Monday, December 28, 2009

Sanath revolutionized one-day cricket

by Shirajiv Sirimane in India

“I have not seen Don Bradman bat, but I have seen Sanath Jayasuriya.
I have not seen a better batsman in my cricketing career.” - Sachin Tendulkar.

One-day cricket began between English county teams on May 02, 1962 and the One-Day International (ODI) match was played in Melbourne in 1971 between England and Australia.

However the face of the game was completely changed by a Sri Lankan player almost 20 years after it began ironically in Australia itself. This player is the living legend of Sri Lanka cricket Sanath Jayasuriya together with Romesh Kaluwithrane and Coach Dav Whitmore invented the ‘hit out’ tactics in the first 15 overs of the game first rattling the high riding the Australians and then the entire cricketing world.

The tactic used was to take advantage of the early fielding restrictions by smashing the opening bowlers to all parts of the cricket ground, rather than the established tactic of building up momentum gradually.

He set bench marks for other countries to follow and due to this tactic Sanath and Kalu were one of the awesome ODI openers in the world entertaining crowds and TV viewers.

“Sanath has been an inspiration for Sri Lankan cricket from 1996 onwards, when he turned ODI cricket upside down. He is a valuable player and there was a time when we were over-dependent on him.

The whole dressing room would be silent after his dismissal and he created an atmosphere in which you feel that if he is with us, you are invincible,” Sangakkara summed up last Saturday in India.

Jayasuriya is known for both cuts and pulls along with his trademark shot, a lofted cut over point.

He was the key player in Sri Lanka’s victory in the 1996 Cricket World Cup, where he was adjudged Man of the Tournament in recognition of his all-round contributions.

Jayasuriya, 40, made his international debut on December 26, 1989 against Australia at the Melbourne Cricket Ground. Jayasuriya is the second highest scorer in ODIs, next to Sachin Tendulkar. In 443 matches, he has scored 13,397 runs with 28 centuries and 68 half centuries.

He was named as one of the Wisden Cricketers of the Year in 1997 and served as captain of the Sri Lankan team in 38 Test matches from 1999 to 2003.

Jayasuriya held the record for the highest Test score made by a Sri Lankan, 340 against India in 1997.

This effort was part of a second-wicket partnership with Roshan Mahanama that set the then all-time record for any partnership in Test history, with 576 runs.

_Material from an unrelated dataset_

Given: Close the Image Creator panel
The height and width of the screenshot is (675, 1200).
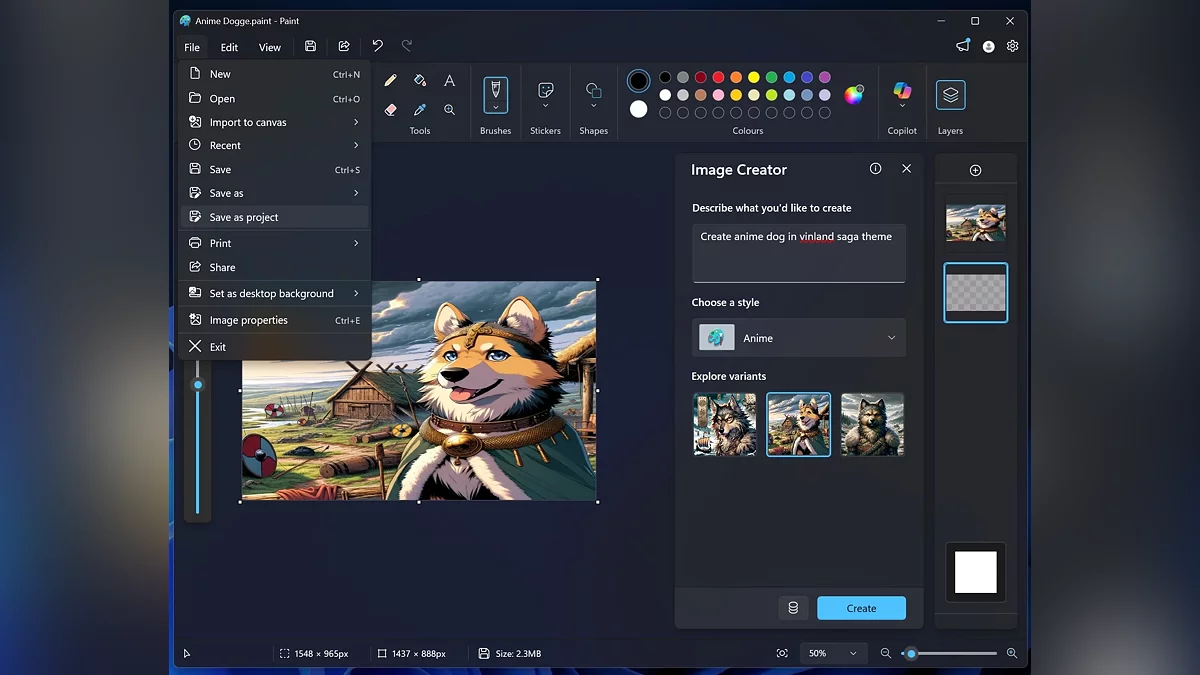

Both records were surpassed in July 2006 when fellow Sri Lankan Mahela Jayawardene scored 374 as part of a 624-run partnership with Kumar Sangakkara against South Africa. On 20 September 2005, during the Second Test of the home series against Bangladesh, Jayasuriya became the first Sri Lankan to play 100 Tests, and the 33rd Test cricketer to achieve this feat.

Sanath has said that he can not think of a life without cricket. “Now my ambition is the next world cup,” he said.

It has been 20 years since Sri Lankan heavyweight Jayasuriya began his international career and many have seen him in cricket and for those who are not keen on cricket he comes to the TV screens via electronics and of course in series of advertisements ranging from banking to fiancé agriculture to fast moving consumer goods.

But only a few Sri Lankans know that Sanath is a world known figure as he is the first cricketer to be appointed as a UN Goodwill Ambassador (by UNAIDS, Geneva) for his commitment to prevention of HIV/AIDS among young people in Sri Lanka.